◆ **What to produce**
From the line that contains "474x355 pixels." down to the last line of the entries, repeat every line exactly. Do not carry over the pictures.
(Beginning of Material shown)
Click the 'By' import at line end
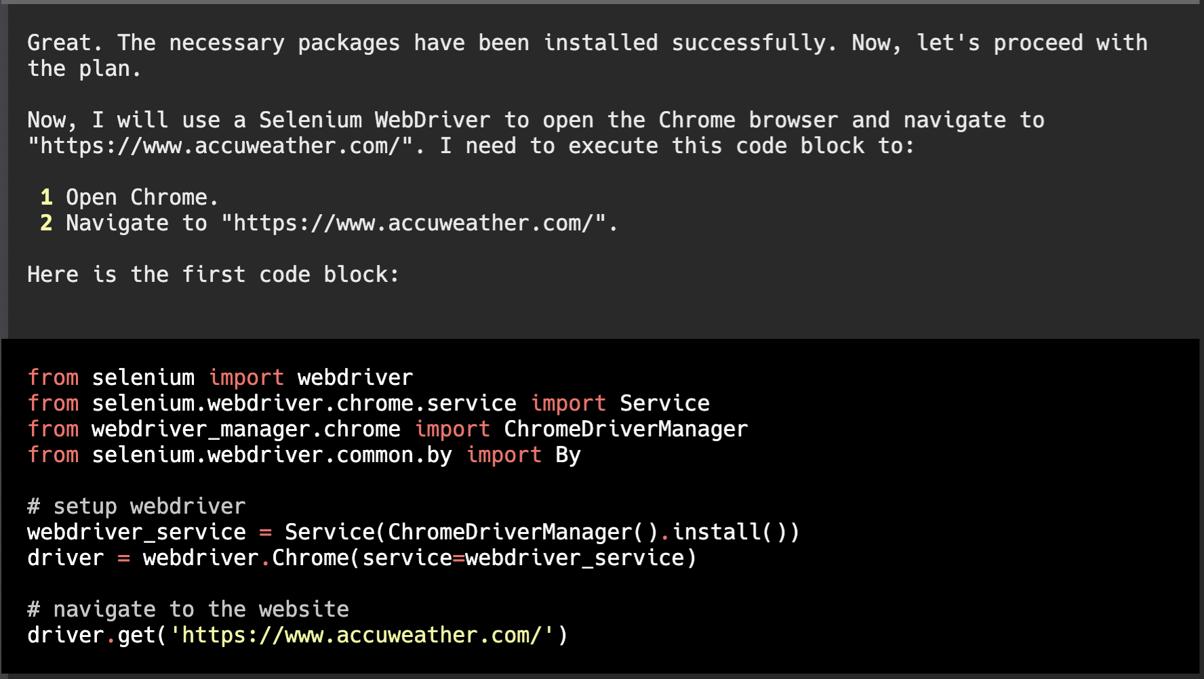The width and height of the screenshot is (1204, 679). pyautogui.click(x=568, y=455)
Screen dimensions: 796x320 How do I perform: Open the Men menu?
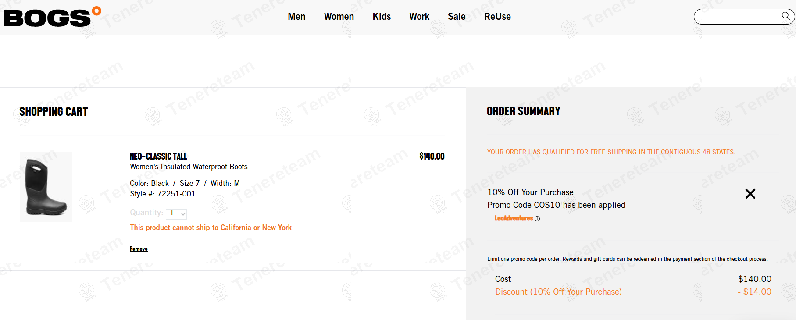(x=296, y=17)
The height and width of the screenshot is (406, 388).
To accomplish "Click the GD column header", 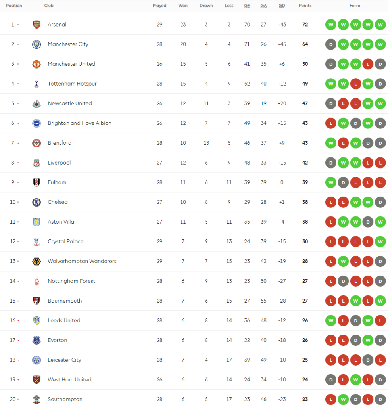I will click(282, 6).
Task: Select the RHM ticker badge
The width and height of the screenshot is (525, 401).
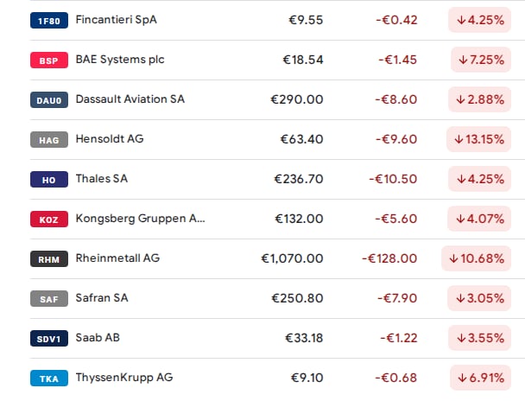Action: point(49,259)
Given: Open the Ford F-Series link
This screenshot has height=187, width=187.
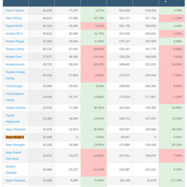Looking at the screenshot, I should click(15, 10).
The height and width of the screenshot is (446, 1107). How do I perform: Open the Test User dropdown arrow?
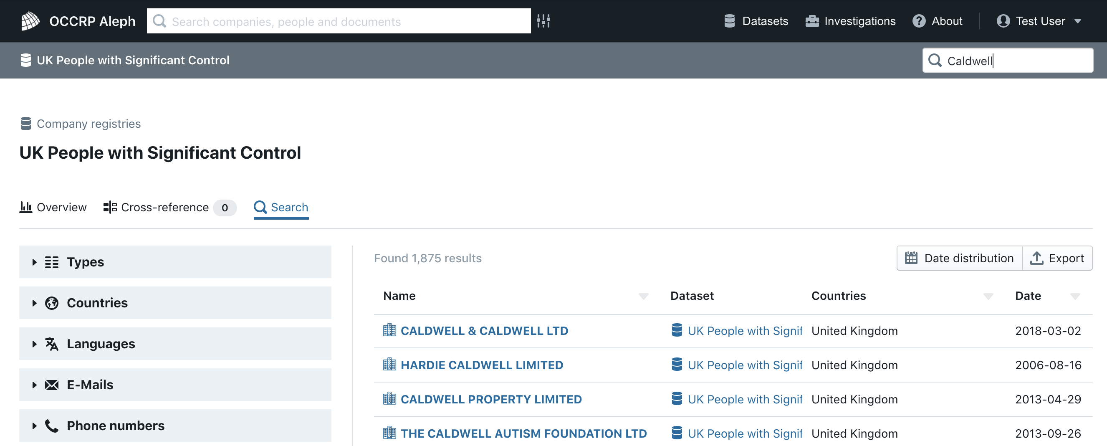tap(1077, 21)
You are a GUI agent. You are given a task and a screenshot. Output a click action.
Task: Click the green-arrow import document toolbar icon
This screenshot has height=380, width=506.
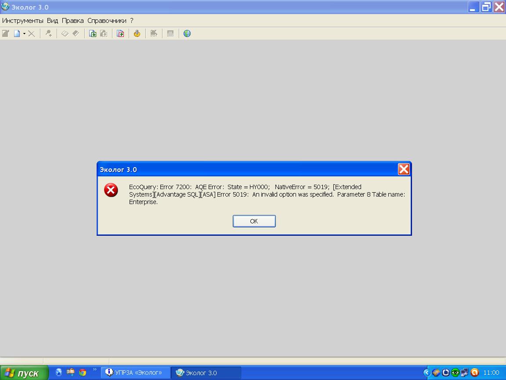click(93, 33)
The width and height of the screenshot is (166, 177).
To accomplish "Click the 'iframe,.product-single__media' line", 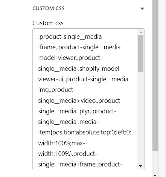I will coord(79,47).
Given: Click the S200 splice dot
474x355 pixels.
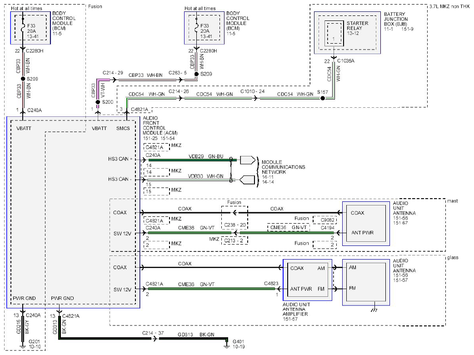Looking at the screenshot, I should pyautogui.click(x=98, y=102).
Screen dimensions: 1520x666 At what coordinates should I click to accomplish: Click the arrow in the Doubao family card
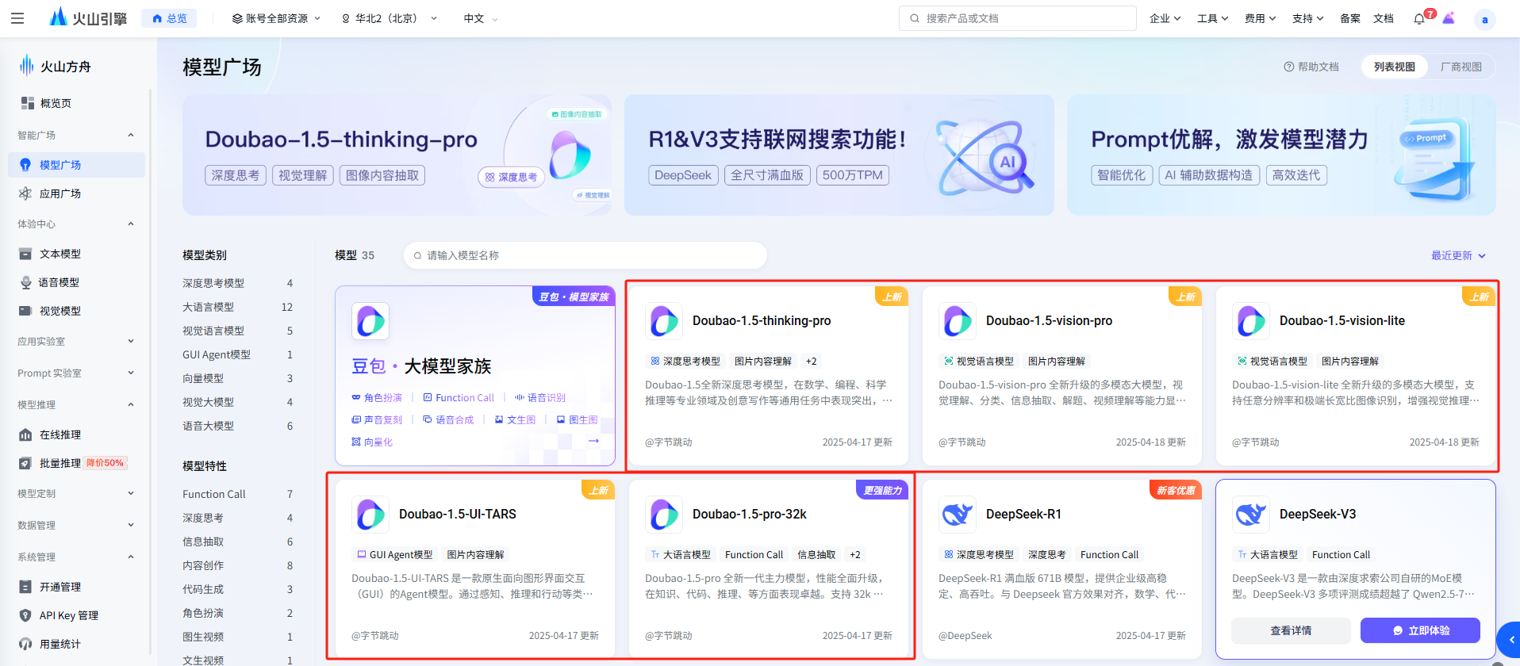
(End of Material shown)
◆ **Written reply**
474x355 pixels.
Looking at the screenshot, I should pyautogui.click(x=98, y=102).
Screen dimensions: 1520x666 At what coordinates should I click to accomplish: Click the arrow in the Doubao family card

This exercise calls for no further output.